En resultados preliminares, observamos que la DM induce la apoptosis de las neuronas serotoninérgicas en el núcleo dorsal del rafe del tallo cerebral (datos no mostrados). Así, los presentes hallazgos permiten proponer que la diabetes mellitus puede influir profundamente en la biosíntesis de la 5-HT cerebral,3,4,9,16,21 a través de mecanismos dependientes de genes que codifican las proteínas enzimáticas y la apoptosis de las neuronas serotoninérgicas que, a su vez, son causados por el intenso estrés inducido por la diabetes mellitus, el cual puede influir en la biosíntesis de 5-HT cerebral.26,27 Alternativamente, otros mecanismos que también pudieran explicar la disminución de la expresión de las isoformas TPH1 y TPH2 en ratas diabéticas podrían ser la exposición de las enzimas a condiciones de oxidación,28 hiperglucemia,29 o disminución de las actividades de las proteína cinasas A y C,30,31 las cuales inducen cambios en la función catalítica de la TPH.

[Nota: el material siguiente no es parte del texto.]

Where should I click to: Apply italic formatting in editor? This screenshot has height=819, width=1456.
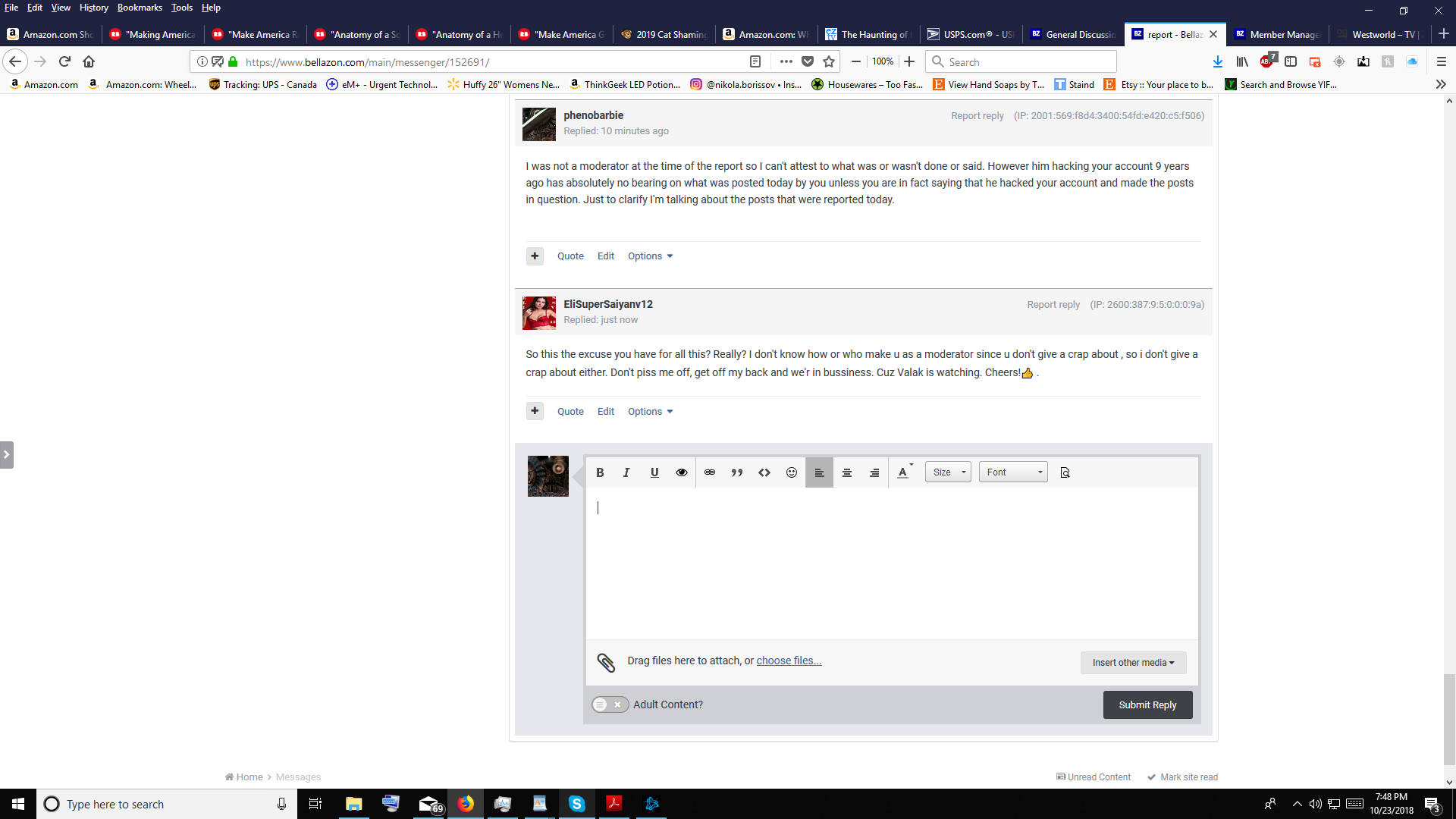[x=626, y=472]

En conclusión, las presentes observaciones permiten confirmar que la diabetes mellitus produce cambios importantes en la síntesis cerebral de 5-HT mediante modificaciones en la expresión de las isoformas TPH1 y TPH2 y la disminución de las neuronas serotoninérgicas. Dichos cambios no se normalizaron en las ratas con diabetes tratadas con insulina, lo cual sugiere que estas modificaciones, producidas por el intenso cambio metabólico y molecular provocado por la diabetes mellitus, estarían relacionadas en mayor medida con cambios epigenéticos en los genes de la triptófano-5-hidroxilasa.